→ Exercise requirements
Set the data down again so that every line matches exactly.

→ Dataset excerpts
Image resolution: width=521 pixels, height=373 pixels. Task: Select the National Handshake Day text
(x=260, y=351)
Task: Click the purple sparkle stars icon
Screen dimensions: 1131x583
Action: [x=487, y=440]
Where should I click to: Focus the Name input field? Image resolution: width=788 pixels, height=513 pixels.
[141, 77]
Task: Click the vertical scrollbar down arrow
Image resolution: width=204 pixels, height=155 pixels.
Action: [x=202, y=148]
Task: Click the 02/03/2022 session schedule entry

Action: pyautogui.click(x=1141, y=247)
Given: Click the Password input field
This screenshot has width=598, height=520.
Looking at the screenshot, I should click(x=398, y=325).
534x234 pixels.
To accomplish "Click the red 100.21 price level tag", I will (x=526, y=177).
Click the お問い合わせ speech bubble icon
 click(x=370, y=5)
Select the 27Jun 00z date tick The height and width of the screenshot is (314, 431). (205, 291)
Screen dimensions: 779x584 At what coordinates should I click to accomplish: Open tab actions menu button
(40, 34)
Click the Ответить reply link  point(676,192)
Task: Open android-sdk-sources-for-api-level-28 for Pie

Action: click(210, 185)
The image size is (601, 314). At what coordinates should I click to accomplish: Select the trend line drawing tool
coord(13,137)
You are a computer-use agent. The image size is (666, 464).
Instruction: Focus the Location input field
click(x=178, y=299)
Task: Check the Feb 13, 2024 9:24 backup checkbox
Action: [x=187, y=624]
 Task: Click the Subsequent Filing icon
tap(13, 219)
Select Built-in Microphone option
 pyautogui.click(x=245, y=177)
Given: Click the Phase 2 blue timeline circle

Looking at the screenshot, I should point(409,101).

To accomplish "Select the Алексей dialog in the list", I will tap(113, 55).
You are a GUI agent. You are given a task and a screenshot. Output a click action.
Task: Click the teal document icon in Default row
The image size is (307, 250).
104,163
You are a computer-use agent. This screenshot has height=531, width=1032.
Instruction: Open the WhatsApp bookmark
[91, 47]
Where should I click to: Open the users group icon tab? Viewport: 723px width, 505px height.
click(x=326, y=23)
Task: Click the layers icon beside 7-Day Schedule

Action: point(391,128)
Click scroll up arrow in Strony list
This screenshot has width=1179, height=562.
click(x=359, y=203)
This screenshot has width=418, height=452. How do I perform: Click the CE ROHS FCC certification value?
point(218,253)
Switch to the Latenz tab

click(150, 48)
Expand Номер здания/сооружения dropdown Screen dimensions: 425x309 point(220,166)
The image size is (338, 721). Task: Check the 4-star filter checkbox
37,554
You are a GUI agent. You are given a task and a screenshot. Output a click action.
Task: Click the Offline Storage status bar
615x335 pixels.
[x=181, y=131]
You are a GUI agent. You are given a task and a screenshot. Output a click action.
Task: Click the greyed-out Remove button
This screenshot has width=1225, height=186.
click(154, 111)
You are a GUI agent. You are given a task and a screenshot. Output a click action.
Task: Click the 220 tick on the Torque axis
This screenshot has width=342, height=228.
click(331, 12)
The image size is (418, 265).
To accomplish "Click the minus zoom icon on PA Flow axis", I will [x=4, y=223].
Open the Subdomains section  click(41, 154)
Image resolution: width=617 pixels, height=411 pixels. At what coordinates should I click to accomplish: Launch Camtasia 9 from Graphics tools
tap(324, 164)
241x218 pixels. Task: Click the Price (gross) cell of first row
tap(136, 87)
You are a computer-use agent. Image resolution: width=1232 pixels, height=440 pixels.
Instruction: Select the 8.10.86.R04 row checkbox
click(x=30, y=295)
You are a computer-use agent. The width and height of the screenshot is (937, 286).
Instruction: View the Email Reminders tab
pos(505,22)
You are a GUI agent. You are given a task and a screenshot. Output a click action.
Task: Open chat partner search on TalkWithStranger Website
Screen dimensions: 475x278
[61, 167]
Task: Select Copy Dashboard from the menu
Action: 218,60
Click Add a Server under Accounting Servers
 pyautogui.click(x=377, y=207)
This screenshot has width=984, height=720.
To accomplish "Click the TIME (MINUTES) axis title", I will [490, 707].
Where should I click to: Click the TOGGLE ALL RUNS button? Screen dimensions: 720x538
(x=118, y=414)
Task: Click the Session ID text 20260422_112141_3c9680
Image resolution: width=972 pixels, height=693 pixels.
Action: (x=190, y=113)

→ Reply to the exercise
Image resolution: width=521 pixels, height=373 pixels. Task: Select the National Handshake Day text
(x=260, y=351)
Task: Click the purple sparkle stars icon
Screen dimensions: 1131x583
Action: [x=487, y=440]
Where should I click to: Focus the Name input field? Image resolution: width=788 pixels, height=513 pixels.
[141, 77]
Task: Click the vertical scrollbar down arrow
Image resolution: width=204 pixels, height=155 pixels.
Action: [x=202, y=148]
Task: Click the 02/03/2022 session schedule entry

Action: pyautogui.click(x=1141, y=247)
Given: Click the Password input field
This screenshot has width=598, height=520.
Looking at the screenshot, I should click(x=398, y=325).
534x234 pixels.
To accomplish "Click the red 100.21 price level tag", I will (x=526, y=177).
Click the お問い合わせ speech bubble icon
 click(x=370, y=5)
Select the 27Jun 00z date tick The height and width of the screenshot is (314, 431). (205, 291)
Screen dimensions: 779x584 At what coordinates should I click to accomplish: Open tab actions menu button
(40, 34)
Click the Ответить reply link  point(676,192)
Task: Open android-sdk-sources-for-api-level-28 for Pie

Action: click(210, 185)
The image size is (601, 314). At what coordinates should I click to accomplish: Select the trend line drawing tool
coord(13,137)
You are a computer-use agent. The image size is (666, 464).
Instruction: Focus the Location input field
click(x=178, y=299)
Task: Check the Feb 13, 2024 9:24 backup checkbox
Action: [x=187, y=624]
 Task: Click the Subsequent Filing icon
tap(13, 219)
Select Built-in Microphone option
 pyautogui.click(x=245, y=177)
Given: Click the Phase 2 blue timeline circle

Looking at the screenshot, I should point(409,101).

To accomplish "Select the Алексей dialog in the list", I will tap(113, 55).
You are a GUI agent. You are given a task and a screenshot. Output a click action.
Task: Click the teal document icon in Default row
The image size is (307, 250).
104,163
You are a computer-use agent. This screenshot has height=531, width=1032.
Instruction: Open the WhatsApp bookmark
[91, 47]
Where should I click to: Open the users group icon tab? Viewport: 723px width, 505px height.
click(x=326, y=23)
Task: Click the layers icon beside 7-Day Schedule

Action: point(391,128)
Click scroll up arrow in Strony list
This screenshot has width=1179, height=562.
click(x=359, y=203)
This screenshot has width=418, height=452. How do I perform: Click the CE ROHS FCC certification value?
point(218,253)
Switch to the Latenz tab

click(150, 48)
Expand Номер здания/сооружения dropdown Screen dimensions: 425x309 point(220,166)
The image size is (338, 721). Task: Check the 4-star filter checkbox
37,554
You are a GUI agent. You are given a task and a screenshot. Output a click action.
Task: Click the Offline Storage status bar
615x335 pixels.
[x=181, y=131]
You are a GUI agent. You are given a task and a screenshot. Output a click action.
Task: Click the greyed-out Remove button
This screenshot has width=1225, height=186.
click(154, 111)
You are a GUI agent. You are given a task and a screenshot. Output a click action.
Task: Click the 220 tick on the Torque axis
This screenshot has width=342, height=228.
click(331, 12)
The image size is (418, 265).
To accomplish "Click the minus zoom icon on PA Flow axis", I will [x=4, y=223].
Open the Subdomains section  click(41, 154)
Image resolution: width=617 pixels, height=411 pixels. At what coordinates should I click to accomplish: Launch Camtasia 9 from Graphics tools
tap(324, 164)
241x218 pixels. Task: Click the Price (gross) cell of first row
tap(136, 87)
You are a computer-use agent. Image resolution: width=1232 pixels, height=440 pixels.
Instruction: Select the 8.10.86.R04 row checkbox
click(x=30, y=295)
You are a computer-use agent. The width and height of the screenshot is (937, 286).
Instruction: View the Email Reminders tab
pos(505,22)
You are a GUI agent. You are given a task and a screenshot. Output a click action.
Task: Open chat partner search on TalkWithStranger Website
Screen dimensions: 475x278
[61, 167]
Task: Select Copy Dashboard from the menu
Action: 218,60
Click Add a Server under Accounting Servers
 pyautogui.click(x=377, y=207)
This screenshot has width=984, height=720.
To accomplish "Click the TIME (MINUTES) axis title", I will [490, 707].
Where should I click to: Click the TOGGLE ALL RUNS button? Screen dimensions: 720x538
(x=118, y=414)
Task: Click the Session ID text 20260422_112141_3c9680
Image resolution: width=972 pixels, height=693 pixels.
Action: (x=190, y=113)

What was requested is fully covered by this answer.